ITEMS start
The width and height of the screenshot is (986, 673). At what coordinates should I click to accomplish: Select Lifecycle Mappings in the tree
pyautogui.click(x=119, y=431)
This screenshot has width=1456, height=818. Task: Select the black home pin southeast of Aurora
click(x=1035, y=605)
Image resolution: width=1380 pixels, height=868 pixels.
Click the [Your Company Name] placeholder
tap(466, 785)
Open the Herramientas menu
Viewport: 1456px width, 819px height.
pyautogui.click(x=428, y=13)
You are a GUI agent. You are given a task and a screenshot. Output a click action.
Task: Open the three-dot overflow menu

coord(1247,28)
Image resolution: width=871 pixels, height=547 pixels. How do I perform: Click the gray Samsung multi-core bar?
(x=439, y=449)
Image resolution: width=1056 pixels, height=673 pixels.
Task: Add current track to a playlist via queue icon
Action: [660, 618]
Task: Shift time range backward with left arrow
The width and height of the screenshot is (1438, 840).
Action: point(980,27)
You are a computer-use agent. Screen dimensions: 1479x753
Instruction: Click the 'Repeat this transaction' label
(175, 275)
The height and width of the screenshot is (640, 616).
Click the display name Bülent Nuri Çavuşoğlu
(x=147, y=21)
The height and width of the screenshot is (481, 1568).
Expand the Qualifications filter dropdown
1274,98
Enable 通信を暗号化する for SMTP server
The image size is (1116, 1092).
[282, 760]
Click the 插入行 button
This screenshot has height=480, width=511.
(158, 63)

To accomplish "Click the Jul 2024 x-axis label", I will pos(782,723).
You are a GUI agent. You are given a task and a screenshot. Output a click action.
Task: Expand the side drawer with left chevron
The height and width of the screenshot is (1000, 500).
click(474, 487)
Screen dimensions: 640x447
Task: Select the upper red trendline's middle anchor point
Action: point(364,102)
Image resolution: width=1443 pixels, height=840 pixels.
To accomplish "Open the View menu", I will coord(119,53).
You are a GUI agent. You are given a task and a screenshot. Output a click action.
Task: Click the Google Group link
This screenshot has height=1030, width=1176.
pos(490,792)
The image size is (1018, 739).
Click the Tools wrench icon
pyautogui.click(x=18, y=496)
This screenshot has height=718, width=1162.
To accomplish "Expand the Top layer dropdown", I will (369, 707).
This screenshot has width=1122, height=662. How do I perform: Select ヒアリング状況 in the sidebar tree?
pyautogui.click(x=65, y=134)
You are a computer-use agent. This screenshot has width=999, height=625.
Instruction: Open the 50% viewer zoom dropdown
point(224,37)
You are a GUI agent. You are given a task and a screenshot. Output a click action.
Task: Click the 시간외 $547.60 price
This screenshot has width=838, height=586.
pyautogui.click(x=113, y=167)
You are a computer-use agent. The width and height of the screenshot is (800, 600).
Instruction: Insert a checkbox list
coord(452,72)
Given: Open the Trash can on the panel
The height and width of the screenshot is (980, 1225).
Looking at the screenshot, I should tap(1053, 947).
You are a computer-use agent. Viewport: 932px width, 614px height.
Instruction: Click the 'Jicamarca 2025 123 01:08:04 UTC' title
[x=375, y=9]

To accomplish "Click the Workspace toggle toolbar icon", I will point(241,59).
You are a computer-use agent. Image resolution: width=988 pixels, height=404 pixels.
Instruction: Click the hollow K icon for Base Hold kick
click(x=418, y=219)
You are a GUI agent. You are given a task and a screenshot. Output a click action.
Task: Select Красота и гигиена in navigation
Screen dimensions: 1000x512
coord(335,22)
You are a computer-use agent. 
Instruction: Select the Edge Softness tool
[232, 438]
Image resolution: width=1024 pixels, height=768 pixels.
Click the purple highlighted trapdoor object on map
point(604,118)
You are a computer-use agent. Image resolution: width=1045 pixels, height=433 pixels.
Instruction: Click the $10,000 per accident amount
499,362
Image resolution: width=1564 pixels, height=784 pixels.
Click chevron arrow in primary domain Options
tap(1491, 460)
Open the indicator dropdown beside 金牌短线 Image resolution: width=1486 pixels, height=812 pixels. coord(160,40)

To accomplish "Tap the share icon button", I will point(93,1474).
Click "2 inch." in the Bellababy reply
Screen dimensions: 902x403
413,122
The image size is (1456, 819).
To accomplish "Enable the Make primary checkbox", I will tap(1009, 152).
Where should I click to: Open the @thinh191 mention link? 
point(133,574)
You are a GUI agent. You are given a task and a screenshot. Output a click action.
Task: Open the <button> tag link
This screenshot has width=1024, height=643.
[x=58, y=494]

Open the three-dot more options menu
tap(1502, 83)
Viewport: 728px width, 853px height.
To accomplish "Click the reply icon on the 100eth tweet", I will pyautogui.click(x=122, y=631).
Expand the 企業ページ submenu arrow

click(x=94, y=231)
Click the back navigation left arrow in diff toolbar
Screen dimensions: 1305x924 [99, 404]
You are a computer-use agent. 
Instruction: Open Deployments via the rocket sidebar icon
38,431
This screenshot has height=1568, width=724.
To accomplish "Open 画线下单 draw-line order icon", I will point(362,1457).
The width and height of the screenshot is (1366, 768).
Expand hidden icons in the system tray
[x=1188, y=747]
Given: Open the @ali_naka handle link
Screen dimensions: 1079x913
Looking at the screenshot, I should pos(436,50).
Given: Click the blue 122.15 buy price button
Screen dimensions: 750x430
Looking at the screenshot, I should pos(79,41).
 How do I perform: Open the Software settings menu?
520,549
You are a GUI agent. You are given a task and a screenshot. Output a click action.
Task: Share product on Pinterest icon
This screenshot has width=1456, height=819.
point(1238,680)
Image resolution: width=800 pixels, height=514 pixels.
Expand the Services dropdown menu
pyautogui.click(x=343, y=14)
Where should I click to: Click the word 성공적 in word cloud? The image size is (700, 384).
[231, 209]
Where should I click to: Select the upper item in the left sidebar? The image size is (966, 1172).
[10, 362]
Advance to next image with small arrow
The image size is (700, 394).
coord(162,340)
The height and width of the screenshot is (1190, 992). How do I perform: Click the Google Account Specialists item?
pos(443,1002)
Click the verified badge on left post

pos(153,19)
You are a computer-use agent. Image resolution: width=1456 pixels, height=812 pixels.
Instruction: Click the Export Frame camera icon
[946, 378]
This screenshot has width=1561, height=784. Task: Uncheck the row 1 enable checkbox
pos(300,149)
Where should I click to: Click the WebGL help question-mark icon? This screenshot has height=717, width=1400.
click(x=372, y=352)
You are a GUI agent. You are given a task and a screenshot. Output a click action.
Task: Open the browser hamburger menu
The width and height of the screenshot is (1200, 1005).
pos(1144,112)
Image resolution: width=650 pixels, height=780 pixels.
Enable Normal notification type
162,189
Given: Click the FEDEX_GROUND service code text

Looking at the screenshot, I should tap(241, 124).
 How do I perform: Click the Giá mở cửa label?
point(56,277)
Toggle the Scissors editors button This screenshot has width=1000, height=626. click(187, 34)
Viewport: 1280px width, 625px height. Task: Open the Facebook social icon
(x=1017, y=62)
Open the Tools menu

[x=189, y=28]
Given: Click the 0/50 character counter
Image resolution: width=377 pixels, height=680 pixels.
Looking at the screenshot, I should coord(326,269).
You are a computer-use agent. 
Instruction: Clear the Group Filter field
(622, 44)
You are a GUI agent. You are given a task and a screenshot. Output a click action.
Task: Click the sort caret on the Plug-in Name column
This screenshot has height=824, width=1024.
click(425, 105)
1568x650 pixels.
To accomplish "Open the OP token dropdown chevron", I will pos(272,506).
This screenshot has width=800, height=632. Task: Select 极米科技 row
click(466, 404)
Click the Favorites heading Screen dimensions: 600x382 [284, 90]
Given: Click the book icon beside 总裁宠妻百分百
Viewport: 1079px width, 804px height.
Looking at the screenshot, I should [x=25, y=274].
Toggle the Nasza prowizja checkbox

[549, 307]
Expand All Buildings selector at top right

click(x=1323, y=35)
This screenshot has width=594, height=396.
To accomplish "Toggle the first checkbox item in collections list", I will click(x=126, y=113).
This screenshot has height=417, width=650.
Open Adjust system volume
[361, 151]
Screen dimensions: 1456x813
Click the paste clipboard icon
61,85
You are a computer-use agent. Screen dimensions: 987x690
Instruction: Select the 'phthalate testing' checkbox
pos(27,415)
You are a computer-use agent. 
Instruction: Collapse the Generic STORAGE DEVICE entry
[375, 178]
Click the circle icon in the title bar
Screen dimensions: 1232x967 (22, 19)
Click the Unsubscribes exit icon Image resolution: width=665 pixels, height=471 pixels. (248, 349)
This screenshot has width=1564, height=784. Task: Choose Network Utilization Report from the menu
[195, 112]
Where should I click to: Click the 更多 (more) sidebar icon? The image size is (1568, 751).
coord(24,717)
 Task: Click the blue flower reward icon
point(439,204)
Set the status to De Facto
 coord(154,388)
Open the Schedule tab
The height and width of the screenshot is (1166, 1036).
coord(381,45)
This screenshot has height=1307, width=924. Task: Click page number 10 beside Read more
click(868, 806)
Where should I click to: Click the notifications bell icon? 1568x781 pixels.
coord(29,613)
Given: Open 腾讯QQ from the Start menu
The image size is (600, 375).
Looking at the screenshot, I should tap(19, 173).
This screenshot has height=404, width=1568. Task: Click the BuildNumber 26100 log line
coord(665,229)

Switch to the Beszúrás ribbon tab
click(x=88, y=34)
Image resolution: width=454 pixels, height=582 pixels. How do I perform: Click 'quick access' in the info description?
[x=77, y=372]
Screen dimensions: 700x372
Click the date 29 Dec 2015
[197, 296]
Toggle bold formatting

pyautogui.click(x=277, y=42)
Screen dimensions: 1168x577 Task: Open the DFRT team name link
ITEMS end
REQUEST:
Could you reproduce word for word the stretch of the records above from the line containing "Where should I click to: Click the word" through the line containing "I will pos(272,506).", including both of those lines?

RESPONSE FOR THIS EXERCISE:
Where should I click to: Click the word 성공적 in word cloud? The image size is (700, 384).
[231, 209]
Where should I click to: Select the upper item in the left sidebar? The image size is (966, 1172).
[10, 362]
Advance to next image with small arrow
The image size is (700, 394).
coord(162,340)
The height and width of the screenshot is (1190, 992). How do I perform: Click the Google Account Specialists item?
pos(443,1002)
Click the verified badge on left post

pos(153,19)
You are a computer-use agent. Image resolution: width=1456 pixels, height=812 pixels.
Instruction: Click the Export Frame camera icon
[946, 378]
This screenshot has width=1561, height=784. Task: Uncheck the row 1 enable checkbox
pos(300,149)
Where should I click to: Click the WebGL help question-mark icon? This screenshot has height=717, width=1400.
click(x=372, y=352)
You are a GUI agent. You are given a task and a screenshot. Output a click action.
Task: Open the browser hamburger menu
The width and height of the screenshot is (1200, 1005).
pos(1144,112)
Image resolution: width=650 pixels, height=780 pixels.
Enable Normal notification type
162,189
Given: Click the FEDEX_GROUND service code text

Looking at the screenshot, I should tap(241, 124).
 How do I perform: Click the Giá mở cửa label?
point(56,277)
Toggle the Scissors editors button This screenshot has width=1000, height=626. click(187, 34)
Viewport: 1280px width, 625px height. Task: Open the Facebook social icon
(x=1017, y=62)
Open the Tools menu

[x=189, y=28]
Given: Click the 0/50 character counter
Image resolution: width=377 pixels, height=680 pixels.
Looking at the screenshot, I should coord(326,269).
You are a computer-use agent. 
Instruction: Clear the Group Filter field
(622, 44)
You are a GUI agent. You are given a task and a screenshot. Output a click action.
Task: Click the sort caret on the Plug-in Name column
This screenshot has height=824, width=1024.
click(425, 105)
1568x650 pixels.
To accomplish "Open the OP token dropdown chevron", I will pos(272,506).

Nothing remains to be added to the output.